PAN M 360: The subject of this album revolves around table manners, surveillance and the omnipresence of technology. This work has enabled you to deconstruct certain social codes. In the song ‘LES MANIÈRES DE TABLE’, you even say ‘Your table manners may offend’. Could you tell us about the reflections you’ve had around this work? 

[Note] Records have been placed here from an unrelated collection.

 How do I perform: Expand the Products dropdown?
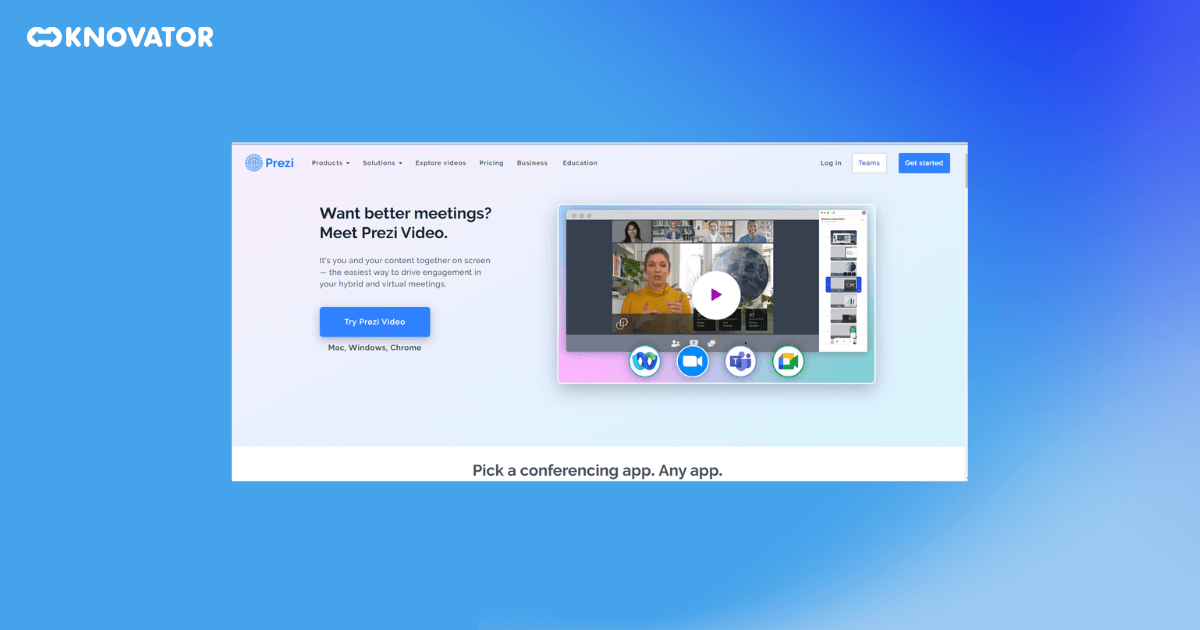tap(330, 162)
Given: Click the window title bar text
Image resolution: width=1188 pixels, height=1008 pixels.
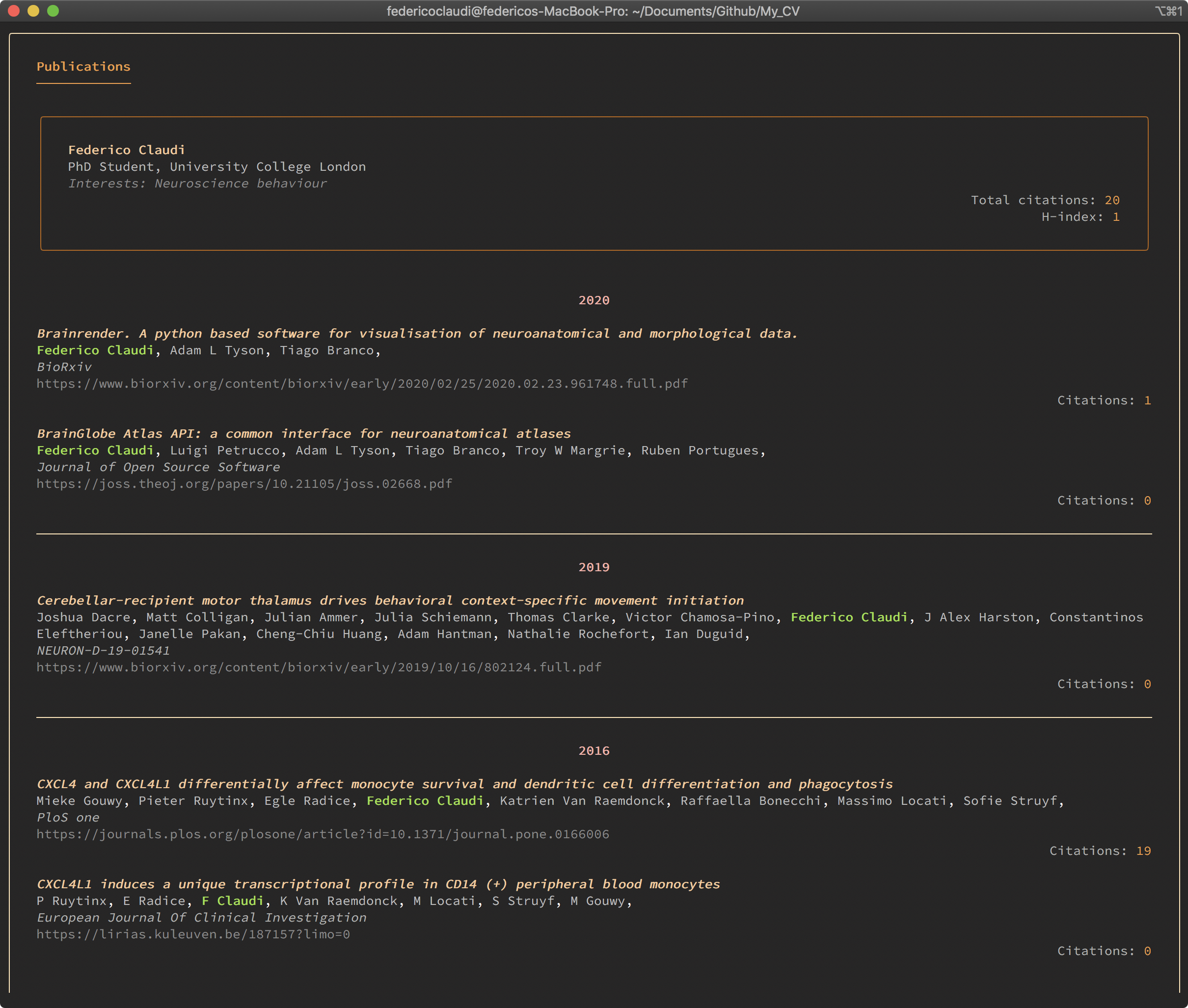Looking at the screenshot, I should pyautogui.click(x=593, y=11).
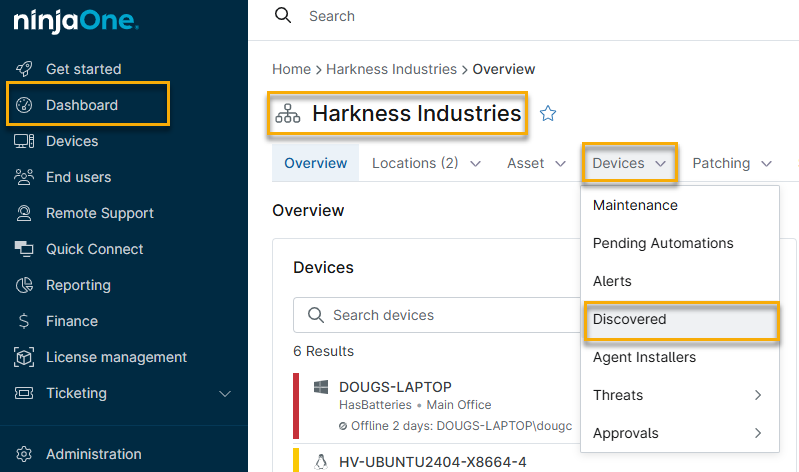Click the Devices monitor icon in sidebar
This screenshot has height=472, width=799.
click(25, 141)
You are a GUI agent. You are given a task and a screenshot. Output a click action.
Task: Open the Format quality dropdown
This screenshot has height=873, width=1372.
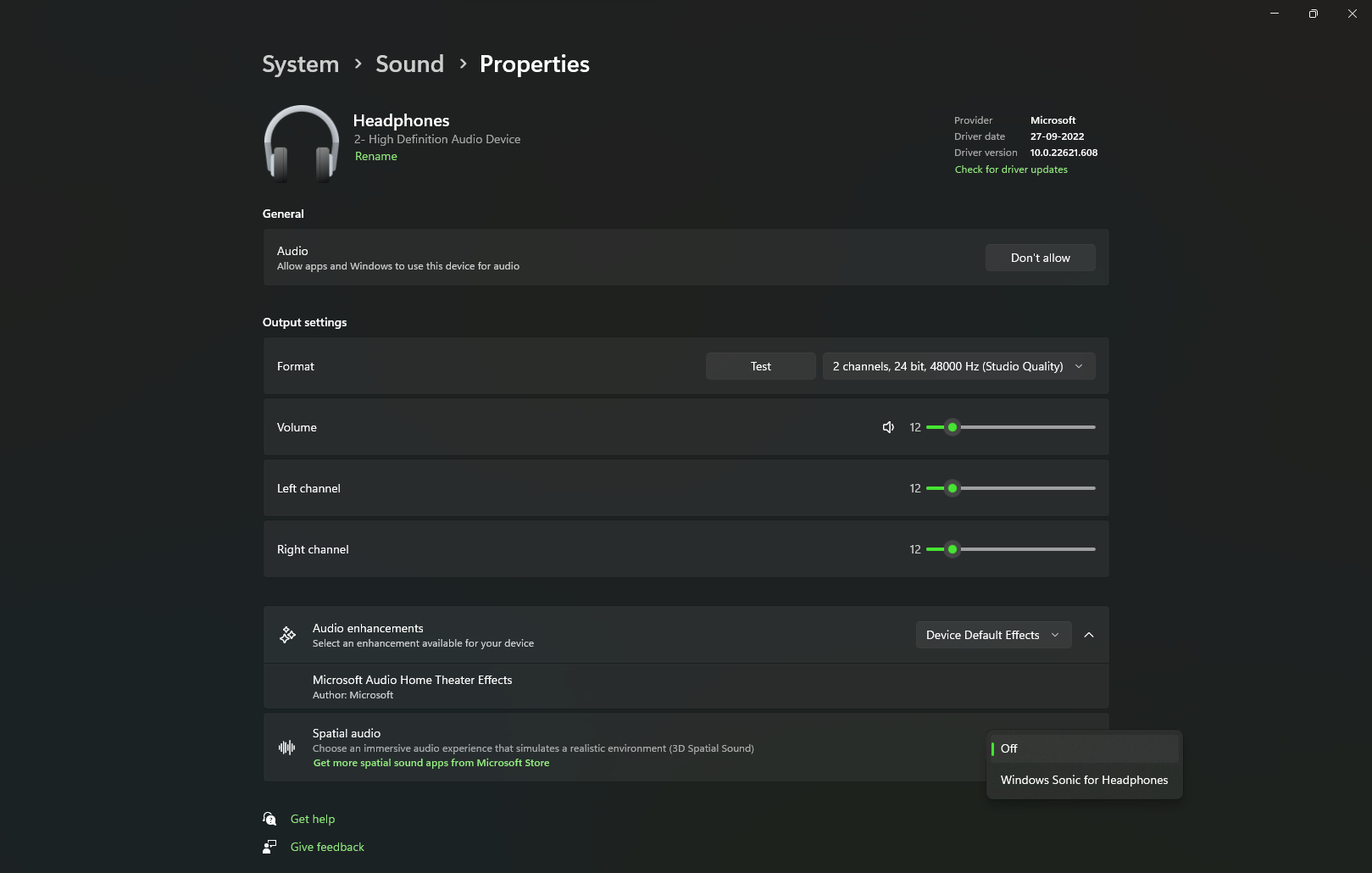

Annie-Claude Deschênes: I developed them because of the performance I had to do at the Centre Phi. It was a performance that involved interaction with the audience, with tables and objects, where the guests wondered what they could or couldn’t eat. For example, a USB stick made of marzipan. I wrote that song to speak to the audience in the context of that show. Of course, I’m always reacting against things that are a bit too ‘rigid’, if I can put it that way, but it was really just to have fun. I was also disconnected from the music scene for quite a while. When I came back, I really tried to get to grips with social media, to understand where we’d got to. I found it really strange to watch other people’s lives, I found it absurd. When you think about it, surveillance cameras may represent something technological, but they’re already outdated. There’s nothing really futuristic about it for me.

PAN M 360: And yet, with the emergence of facial recognition, cameras are going to become more sophisticated, aren’t they?

Annie-Claude Deschênes: Yes, of course. But it happens so quickly, you think you’re holding something that’s hyper-technological and innovative in your hands, and suddenly, in two seconds, it’s already obsolete. It also allowed me to reflect on my own existence. We can apply this thought to our own lives. As we grow older, we ourselves become obsolete. I don’t claim to be a great philosopher, but that’s how I felt as I tried to adapt.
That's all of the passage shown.